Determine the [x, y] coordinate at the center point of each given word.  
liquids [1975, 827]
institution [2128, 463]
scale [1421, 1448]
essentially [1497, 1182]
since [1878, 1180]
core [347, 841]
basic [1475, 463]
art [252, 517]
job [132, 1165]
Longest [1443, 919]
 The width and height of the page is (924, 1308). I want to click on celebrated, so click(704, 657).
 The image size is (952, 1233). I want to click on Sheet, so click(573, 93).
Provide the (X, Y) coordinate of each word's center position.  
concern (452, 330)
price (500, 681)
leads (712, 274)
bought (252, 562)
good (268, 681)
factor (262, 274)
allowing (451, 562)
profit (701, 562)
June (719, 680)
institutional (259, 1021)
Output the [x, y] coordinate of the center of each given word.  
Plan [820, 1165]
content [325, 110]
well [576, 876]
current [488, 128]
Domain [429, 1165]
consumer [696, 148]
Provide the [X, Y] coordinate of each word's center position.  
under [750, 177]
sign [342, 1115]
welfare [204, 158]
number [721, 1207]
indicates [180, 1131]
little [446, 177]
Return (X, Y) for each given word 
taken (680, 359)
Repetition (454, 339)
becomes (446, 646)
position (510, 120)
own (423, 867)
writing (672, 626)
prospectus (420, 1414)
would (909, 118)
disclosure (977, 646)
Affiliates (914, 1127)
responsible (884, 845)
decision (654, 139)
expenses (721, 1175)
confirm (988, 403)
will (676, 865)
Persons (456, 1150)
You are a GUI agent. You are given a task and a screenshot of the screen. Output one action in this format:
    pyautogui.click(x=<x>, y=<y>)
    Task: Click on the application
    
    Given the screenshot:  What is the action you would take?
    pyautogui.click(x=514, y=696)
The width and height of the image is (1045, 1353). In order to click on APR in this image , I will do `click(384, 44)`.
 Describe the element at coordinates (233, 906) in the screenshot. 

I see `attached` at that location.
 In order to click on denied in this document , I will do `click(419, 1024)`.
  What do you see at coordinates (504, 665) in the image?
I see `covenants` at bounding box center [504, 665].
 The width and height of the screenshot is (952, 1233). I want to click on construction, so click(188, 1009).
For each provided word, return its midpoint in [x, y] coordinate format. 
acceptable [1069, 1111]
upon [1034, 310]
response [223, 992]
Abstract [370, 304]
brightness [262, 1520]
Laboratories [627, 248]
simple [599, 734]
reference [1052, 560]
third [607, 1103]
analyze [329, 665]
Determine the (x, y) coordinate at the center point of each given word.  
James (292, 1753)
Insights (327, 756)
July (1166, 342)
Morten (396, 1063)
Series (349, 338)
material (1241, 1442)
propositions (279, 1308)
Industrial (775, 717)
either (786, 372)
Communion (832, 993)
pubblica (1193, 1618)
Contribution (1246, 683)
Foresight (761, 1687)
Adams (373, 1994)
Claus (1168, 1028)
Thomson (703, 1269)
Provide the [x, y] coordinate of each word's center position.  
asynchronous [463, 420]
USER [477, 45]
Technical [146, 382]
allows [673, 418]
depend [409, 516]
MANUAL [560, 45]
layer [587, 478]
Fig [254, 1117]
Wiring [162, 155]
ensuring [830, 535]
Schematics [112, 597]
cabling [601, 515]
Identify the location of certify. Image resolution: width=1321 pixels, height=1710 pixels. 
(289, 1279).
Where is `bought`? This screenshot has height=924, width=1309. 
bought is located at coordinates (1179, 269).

WHAT IS BEING ASKED> List each line of the data above that contains the string "location", matching case exactly.

FINISHED EXERCISE>
I see `attached` at that location.
Identify the location of certify. Image resolution: width=1321 pixels, height=1710 pixels. 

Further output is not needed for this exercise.